The ‘Letta report’ and the European digital transition: An intelligent wake-up call

Bringing back a style that has been absent for decades, what is being called the “Letta report” – drafted by former Italian Prime Minister Enrico Letta on behalf of the European Council – is causing a major stir in European institutions. In part, it is a much-needed self-criticism. But it is also in part a wake-up call for the parliamentary majority that will emerge from the upcoming European elections and, with it, the shaping of the new College of Commissioners. Letta brings back one of the basic concepts on which all European politics must pivot, which is the “single market”, and what he defines as “five basic freedoms”: the ones that Jacques Delors formulated in his day – the free movement of people, goods, services and capital – and adding a fifth related to research, innovation and education.

This last ‘freedom’ is the one that best encompasses the progress made, and what remains to be done, in regard to the digital transition, including by proposing that it be included in Title XIX of the Treaty on the Functioning of the European Union (TFEU). While giving just praise to the EU’s new digital laws, the Digital Services Act and the Digital Markets Act, the report criticizes weaknesses in the implementation of this new regulatory framework. It is extremely noteworthy that Letta’s starting point is the size of European companies compared to their United States and Chinese competitors in the financial, energy and telecommunications sectors. He then asks for two immensely important issues: On the one hand, a consolidation of European companies (something similar to the idea of “European champions”) and, on the other hand, an urgent push for trans-European infrastructures in both energy and telecommunications.

Starting with the first, there are two cross-risks. There is the risk of European stagnation in technological progress, which requires redoubling financial support for projects that are strategic both at the country as well as at the European level. But there is also the risk of accumulating business power in just a few hands, especially around the Franco-German axis. The idea of “European champion” may be attractive, but it must take into account where financial power lies in Europe and this, at present, is between Paris and Berlin. In point of fact, Letta’s call to better regulate the procedure for state aid may be decisive for European institutions to provide the necessary financial support for projects, which do not have to be located exclusively between France and Germany.

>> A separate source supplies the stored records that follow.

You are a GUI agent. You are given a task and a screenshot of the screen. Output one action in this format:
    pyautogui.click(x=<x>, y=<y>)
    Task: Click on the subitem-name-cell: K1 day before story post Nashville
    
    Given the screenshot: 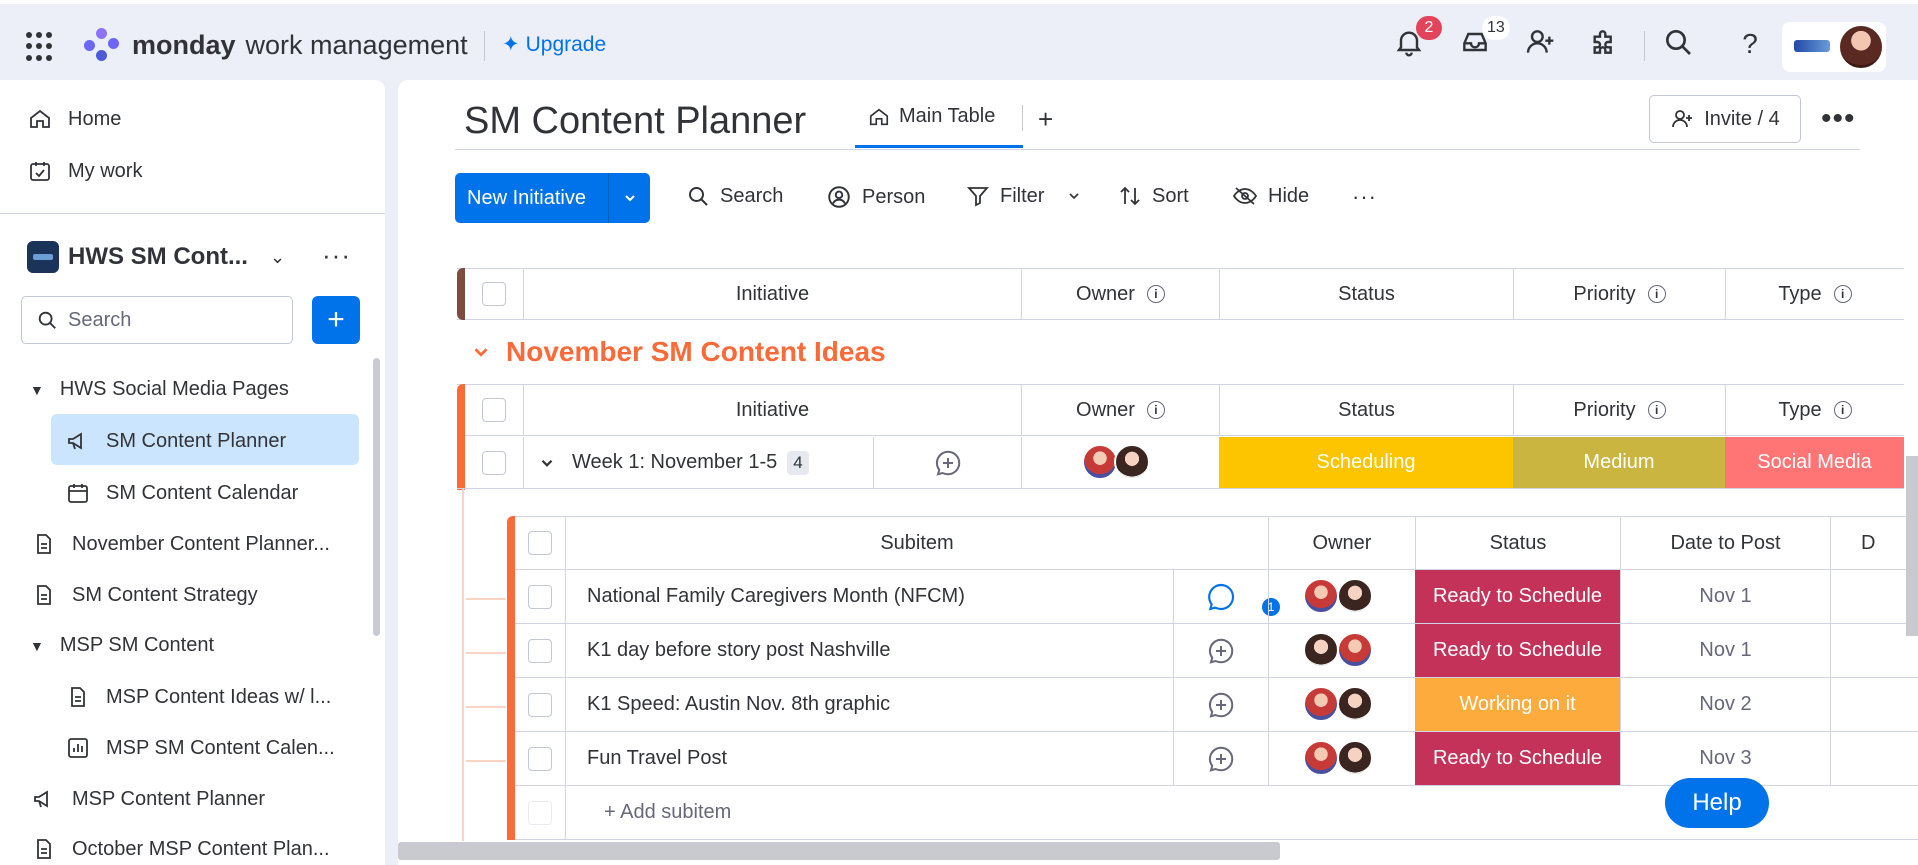 What is the action you would take?
    pyautogui.click(x=869, y=650)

As for the second, the focus on infrastructure is very appealing and, to some extent, revolutionary, given the European Commission’s behaviour over the past five years. Some recent reforms have expanded on the need to share infrastructures, networks and fixed assets by sharing costs and building a genuine single market.

But this still requires significant efforts when it comes to creating ecosystems for innovation with active involvement from the most technologically advanced companies (that is, for health, education or scientific research, among others). There is also much to be done in the harmonisation of cross-border data transfer mechanisms (interoperability and data protection), public-private collaboration, mobility of innovators and researchers, bureaucratic simplification, and in the advantages of regulatory sandboxes.

One chapter that deserves special attention is the one on telecommunications. Letta argues that Europe does not have to become the United States, but it indeed must move toward more integration in this market. In Europe we have more than 100 telecommunications operators. There are three in the United States. Consumers here are happier than those in the United States, but the telecommunications sector is total chaos. The proposal is to move from 27 markets to just one and to apply the rules of competition to this single telecommunications market to guarantee the protection of consumers with European competition rules. Between the 100 European operators and the three in the United States there is a middle ground.